[Stored data entries]
§

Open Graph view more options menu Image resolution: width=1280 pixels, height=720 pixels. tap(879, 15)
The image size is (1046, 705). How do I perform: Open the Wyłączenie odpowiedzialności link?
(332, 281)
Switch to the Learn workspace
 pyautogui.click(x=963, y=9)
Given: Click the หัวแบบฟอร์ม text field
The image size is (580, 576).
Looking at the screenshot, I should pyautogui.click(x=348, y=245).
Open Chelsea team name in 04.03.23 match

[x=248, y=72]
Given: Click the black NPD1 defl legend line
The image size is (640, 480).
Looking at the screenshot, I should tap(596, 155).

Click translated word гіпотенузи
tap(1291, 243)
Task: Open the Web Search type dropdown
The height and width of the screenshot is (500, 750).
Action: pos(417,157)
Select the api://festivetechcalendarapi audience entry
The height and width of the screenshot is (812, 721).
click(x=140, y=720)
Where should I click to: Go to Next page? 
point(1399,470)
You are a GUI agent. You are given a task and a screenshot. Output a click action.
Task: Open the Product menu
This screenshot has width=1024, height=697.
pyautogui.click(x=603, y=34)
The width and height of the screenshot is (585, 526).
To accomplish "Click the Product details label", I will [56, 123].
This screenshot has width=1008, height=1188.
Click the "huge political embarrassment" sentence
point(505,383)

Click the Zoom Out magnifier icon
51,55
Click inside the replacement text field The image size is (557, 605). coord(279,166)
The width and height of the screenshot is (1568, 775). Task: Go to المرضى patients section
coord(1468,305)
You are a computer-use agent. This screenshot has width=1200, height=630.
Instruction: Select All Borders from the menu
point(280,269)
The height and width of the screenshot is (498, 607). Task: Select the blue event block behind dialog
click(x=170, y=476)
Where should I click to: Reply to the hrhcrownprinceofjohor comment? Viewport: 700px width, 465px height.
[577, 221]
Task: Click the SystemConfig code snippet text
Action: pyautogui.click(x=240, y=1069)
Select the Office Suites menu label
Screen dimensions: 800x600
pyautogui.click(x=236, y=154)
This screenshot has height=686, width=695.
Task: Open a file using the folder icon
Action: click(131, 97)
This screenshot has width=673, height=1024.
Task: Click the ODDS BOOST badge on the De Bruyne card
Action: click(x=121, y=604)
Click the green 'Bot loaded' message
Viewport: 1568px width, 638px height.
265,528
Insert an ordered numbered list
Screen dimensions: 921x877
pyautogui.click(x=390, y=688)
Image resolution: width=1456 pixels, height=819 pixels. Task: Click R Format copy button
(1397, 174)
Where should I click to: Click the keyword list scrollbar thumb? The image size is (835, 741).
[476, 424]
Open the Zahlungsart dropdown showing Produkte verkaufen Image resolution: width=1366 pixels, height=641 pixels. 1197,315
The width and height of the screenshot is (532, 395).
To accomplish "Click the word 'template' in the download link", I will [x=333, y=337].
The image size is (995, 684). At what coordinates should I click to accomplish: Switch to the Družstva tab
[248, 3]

§

Of all the entries above, output exactly the lines between the one holding "The image size is (1046, 705)." and the one holding "Task: Open the Web Search type dropdown", inclusive.

# [Solved exercise]
The image size is (1046, 705). How do I perform: Open the Wyłączenie odpowiedzialności link?
(332, 281)
Switch to the Learn workspace
 pyautogui.click(x=963, y=9)
Given: Click the หัวแบบฟอร์ม text field
The image size is (580, 576).
Looking at the screenshot, I should pyautogui.click(x=348, y=245).
Open Chelsea team name in 04.03.23 match

[x=248, y=72]
Given: Click the black NPD1 defl legend line
The image size is (640, 480).
Looking at the screenshot, I should tap(596, 155).

Click translated word гіпотенузи
tap(1291, 243)
Task: Open the Web Search type dropdown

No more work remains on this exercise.